暴落の代償

Sponsored Link


 6台の液晶ディスプレイには、数多くのチャートが表示されていた。主要国の市況は、それを見ればリアルタイムに把握できた。
 連邦準備制度理事会(FRB)議長の発言を、マーケットが好感していた。ニューヨーク市場の大幅高を受け、シカゴ商業取引所(CME)上場のNikkei225Fも高く引けた。東京市場が高く寄るのはほぼ確実だった。


 高層階に位置するこの部屋の窓からは、乱立する高層ビル群のパノラマが見える。それらに入る企業のすべてが、いっせいに活動を始めようとしていた。

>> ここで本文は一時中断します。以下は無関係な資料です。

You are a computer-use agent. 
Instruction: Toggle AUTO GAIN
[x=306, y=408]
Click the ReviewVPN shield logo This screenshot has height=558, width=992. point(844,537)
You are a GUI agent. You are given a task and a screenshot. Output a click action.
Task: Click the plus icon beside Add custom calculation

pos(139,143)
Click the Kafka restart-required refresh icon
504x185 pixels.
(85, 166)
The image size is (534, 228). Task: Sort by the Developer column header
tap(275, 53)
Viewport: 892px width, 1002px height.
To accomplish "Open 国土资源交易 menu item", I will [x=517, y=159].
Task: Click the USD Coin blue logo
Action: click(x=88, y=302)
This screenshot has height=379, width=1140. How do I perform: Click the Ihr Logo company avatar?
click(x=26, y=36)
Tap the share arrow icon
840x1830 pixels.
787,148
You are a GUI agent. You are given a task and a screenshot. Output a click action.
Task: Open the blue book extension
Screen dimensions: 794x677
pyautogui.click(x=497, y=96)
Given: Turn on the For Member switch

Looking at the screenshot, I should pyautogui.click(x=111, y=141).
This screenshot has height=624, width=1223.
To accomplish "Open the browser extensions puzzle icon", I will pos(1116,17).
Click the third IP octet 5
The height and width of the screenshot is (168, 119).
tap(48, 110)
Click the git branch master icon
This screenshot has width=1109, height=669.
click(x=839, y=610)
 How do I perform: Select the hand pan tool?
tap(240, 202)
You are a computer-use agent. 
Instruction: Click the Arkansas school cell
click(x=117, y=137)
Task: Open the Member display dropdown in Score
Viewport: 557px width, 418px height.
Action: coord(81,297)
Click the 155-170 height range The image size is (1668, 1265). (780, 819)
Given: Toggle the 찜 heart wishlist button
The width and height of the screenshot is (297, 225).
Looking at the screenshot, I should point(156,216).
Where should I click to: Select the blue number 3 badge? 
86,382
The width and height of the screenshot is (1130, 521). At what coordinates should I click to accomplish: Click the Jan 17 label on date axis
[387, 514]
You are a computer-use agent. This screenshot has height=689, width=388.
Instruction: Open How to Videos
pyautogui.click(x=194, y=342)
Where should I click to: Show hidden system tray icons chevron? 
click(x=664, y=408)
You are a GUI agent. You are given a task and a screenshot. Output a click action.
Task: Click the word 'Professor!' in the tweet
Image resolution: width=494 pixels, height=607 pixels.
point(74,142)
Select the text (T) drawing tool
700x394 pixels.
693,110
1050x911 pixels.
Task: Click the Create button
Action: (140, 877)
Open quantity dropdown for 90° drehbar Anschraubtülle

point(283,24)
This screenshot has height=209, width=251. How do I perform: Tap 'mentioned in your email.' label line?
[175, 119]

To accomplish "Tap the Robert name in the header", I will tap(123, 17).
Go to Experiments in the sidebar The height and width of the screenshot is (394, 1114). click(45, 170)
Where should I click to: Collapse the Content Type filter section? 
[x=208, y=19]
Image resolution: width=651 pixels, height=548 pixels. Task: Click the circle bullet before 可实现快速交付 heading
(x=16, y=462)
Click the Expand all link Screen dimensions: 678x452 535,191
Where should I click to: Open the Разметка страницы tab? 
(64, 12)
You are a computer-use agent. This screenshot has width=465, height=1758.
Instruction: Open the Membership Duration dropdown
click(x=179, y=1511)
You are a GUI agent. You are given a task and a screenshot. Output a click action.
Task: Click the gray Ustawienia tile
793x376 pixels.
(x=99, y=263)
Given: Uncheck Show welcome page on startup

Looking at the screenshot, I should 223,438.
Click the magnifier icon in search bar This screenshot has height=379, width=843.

 寄り前に出した成り行き注文は、午前9時JUSTから9時2分にかけてすべて約定した。昨日から持越した銘柄は、なんとか利益を確定することができた。ほっとしたその時に、机の端にあったスマートフォンが静かに鳴り始めた。僕は手を伸ばしてそれを取り、耳元にあてた。


「もしもし健一?」
 理沙だった。
「ずいぶん早いね。どうかした?」と僕はいった。
 彼女は六本木に店を持っている。午前9時は、彼女にとって早朝だ。
「メッセージ、既読にもならなかったから」


 空いた一方の手でマウスを操作し、僕はPC側のSNSを開いた。昨夜、確かに彼女のメッセージが届いていた。


<やっぱり忘れてる>


 混みあう店から出したメッセージだったに違いない。僕はその時間、一時的な円暴落の戻しタイミングを狙い、米ドル/円(USDJPY)、ユーロ/円(EURJPY)の動きを追っていた。


 東京市場がクローズした後、昨日はそのまま外国為替市場に移行したのだった。仮眠はとったものの、24時間マーケットを追っていたことになる。思考に若干の遅延を感じる。


 やっと思い当たった。昨日は彼女の26回目のバースデーだった。
「冷たい人だね」
 その言葉の直後に電話は切れた。これでは言い訳すらできない。
 マーケットを追っていた一日の間に、僕自身の株価が、大暴落をしていたようだった。
 彼女を訪ねる必要があった。 僕は席を立ち、バスルームに向かった。


――― バースデープレゼントは、彼女と一緒に探しに行こう。


 暴落した株価を引き上げるには、かなりのコストがかかりそうだった。